International Human Rights Clinic student Ryan Maher, '18, on police accountability, "National Use-of-Force Data Collection Program"

A Step Towards Police Accountability: The National Use of Force Data Collection Program

It’s clear that officers must be permitted to apply some amount of force to police effectively. But the degree or kind of force available to an officer in any given situation runs along a spectrum. Tenets of justice and equality demand that every effort be applied to strike the right balance along that fine-lined spectrum; that unnecessary or excessive force is never used by police officers.

So what is a “normal” amount of shots fired at a subject? As a student in the International Human Rights Clinic at the University of Chicago Law School, I was involved in a project gathering and analyzing use of force by police in selected cities in the United States. It turns out that, while sixteen shots fired at one subject is higher than normal, it is not such an outlier.

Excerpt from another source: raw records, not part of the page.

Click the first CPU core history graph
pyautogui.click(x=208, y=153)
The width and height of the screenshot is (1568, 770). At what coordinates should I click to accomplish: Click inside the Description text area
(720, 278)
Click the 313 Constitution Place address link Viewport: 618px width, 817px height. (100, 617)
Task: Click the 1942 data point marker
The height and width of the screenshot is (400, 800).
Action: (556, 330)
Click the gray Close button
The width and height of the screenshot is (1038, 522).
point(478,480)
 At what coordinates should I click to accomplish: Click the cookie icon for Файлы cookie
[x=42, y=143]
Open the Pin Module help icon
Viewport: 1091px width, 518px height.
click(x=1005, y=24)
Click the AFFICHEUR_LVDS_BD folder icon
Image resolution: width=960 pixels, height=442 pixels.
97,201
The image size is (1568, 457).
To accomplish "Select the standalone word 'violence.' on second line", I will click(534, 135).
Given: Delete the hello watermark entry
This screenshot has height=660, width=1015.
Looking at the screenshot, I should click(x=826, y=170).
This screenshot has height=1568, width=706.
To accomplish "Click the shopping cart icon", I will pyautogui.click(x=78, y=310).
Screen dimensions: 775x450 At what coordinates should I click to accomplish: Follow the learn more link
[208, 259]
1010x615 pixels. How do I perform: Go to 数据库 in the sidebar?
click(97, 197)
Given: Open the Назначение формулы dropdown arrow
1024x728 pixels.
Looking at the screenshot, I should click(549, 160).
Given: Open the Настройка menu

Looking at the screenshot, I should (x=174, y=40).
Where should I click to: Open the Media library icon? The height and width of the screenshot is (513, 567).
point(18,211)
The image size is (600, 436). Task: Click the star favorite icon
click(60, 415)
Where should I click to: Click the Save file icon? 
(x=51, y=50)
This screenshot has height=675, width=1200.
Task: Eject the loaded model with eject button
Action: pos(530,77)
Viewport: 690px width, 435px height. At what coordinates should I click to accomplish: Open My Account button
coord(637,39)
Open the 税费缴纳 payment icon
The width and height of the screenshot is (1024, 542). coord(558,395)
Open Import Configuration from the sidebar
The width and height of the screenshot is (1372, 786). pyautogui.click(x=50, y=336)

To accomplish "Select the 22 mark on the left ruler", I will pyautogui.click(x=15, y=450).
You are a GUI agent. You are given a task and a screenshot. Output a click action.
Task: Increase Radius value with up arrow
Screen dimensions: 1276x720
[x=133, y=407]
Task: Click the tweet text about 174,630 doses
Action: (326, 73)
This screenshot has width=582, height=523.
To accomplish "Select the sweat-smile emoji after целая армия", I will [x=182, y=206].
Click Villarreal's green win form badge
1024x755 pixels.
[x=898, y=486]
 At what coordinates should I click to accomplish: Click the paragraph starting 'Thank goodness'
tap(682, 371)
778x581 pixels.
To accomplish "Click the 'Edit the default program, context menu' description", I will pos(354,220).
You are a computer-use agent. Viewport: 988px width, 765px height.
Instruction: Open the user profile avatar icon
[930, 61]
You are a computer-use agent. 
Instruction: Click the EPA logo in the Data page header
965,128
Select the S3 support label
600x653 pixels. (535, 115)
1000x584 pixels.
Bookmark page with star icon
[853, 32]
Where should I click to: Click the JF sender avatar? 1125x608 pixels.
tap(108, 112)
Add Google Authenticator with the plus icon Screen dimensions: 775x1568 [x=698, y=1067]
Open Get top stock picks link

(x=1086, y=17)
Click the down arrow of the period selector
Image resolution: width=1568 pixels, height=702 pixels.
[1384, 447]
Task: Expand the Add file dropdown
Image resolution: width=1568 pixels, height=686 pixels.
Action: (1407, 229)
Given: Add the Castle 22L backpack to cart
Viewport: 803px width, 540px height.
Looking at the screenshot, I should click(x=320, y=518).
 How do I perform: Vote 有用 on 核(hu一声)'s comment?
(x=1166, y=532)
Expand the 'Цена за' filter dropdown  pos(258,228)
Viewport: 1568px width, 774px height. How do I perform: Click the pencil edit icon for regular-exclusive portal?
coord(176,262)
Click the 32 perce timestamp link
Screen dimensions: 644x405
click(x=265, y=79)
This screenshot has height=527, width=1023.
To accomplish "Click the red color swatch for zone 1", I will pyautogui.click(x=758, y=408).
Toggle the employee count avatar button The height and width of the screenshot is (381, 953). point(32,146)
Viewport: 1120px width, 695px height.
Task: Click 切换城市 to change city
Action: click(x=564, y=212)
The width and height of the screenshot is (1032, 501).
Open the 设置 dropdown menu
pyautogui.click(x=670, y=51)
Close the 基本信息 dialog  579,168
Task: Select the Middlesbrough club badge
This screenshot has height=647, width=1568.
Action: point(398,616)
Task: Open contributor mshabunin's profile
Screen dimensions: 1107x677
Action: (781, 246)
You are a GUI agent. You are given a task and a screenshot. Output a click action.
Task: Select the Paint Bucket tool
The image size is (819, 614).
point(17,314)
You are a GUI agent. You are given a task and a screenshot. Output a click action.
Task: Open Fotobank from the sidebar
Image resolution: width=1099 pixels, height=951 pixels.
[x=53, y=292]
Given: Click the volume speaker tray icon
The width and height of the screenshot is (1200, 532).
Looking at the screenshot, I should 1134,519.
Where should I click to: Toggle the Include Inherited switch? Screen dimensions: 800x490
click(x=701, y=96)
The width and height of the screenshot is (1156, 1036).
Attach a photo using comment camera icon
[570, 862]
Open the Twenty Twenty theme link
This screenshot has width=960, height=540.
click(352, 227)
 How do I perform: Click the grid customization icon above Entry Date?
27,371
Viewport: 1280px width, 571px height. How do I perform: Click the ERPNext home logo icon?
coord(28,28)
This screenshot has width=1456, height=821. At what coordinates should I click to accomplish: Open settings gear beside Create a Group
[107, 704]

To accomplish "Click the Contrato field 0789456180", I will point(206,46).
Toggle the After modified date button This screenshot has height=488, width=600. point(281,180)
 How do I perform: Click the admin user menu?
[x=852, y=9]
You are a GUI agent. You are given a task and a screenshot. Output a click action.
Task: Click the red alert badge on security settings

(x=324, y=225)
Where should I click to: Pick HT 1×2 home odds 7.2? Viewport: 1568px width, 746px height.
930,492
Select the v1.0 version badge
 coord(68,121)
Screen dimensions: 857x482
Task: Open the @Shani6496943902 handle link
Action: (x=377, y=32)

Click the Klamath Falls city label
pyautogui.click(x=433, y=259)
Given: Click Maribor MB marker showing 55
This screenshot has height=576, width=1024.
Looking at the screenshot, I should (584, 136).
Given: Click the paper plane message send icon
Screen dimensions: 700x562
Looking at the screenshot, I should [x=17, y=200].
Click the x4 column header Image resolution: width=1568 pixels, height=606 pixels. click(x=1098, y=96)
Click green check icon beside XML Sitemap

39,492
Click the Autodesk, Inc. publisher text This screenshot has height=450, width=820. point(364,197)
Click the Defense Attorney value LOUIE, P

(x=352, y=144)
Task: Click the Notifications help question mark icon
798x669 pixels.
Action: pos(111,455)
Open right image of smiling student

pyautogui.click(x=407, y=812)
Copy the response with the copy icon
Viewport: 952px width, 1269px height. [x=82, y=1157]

Our study on police use of force did not come by this information easily. We spent over a year and a half collecting data from fewer than two dozen police departments, and still failed to obtain all of the statistics we set out to gather. Such important data should be systematically collected, centralized, and accessible. The difficulty we experienced in obtaining information about parameters like the number of shots fired by an officer at a human subject shows the urgent need for improved data collection, like that offered by the National Use of Force Data Collection Program.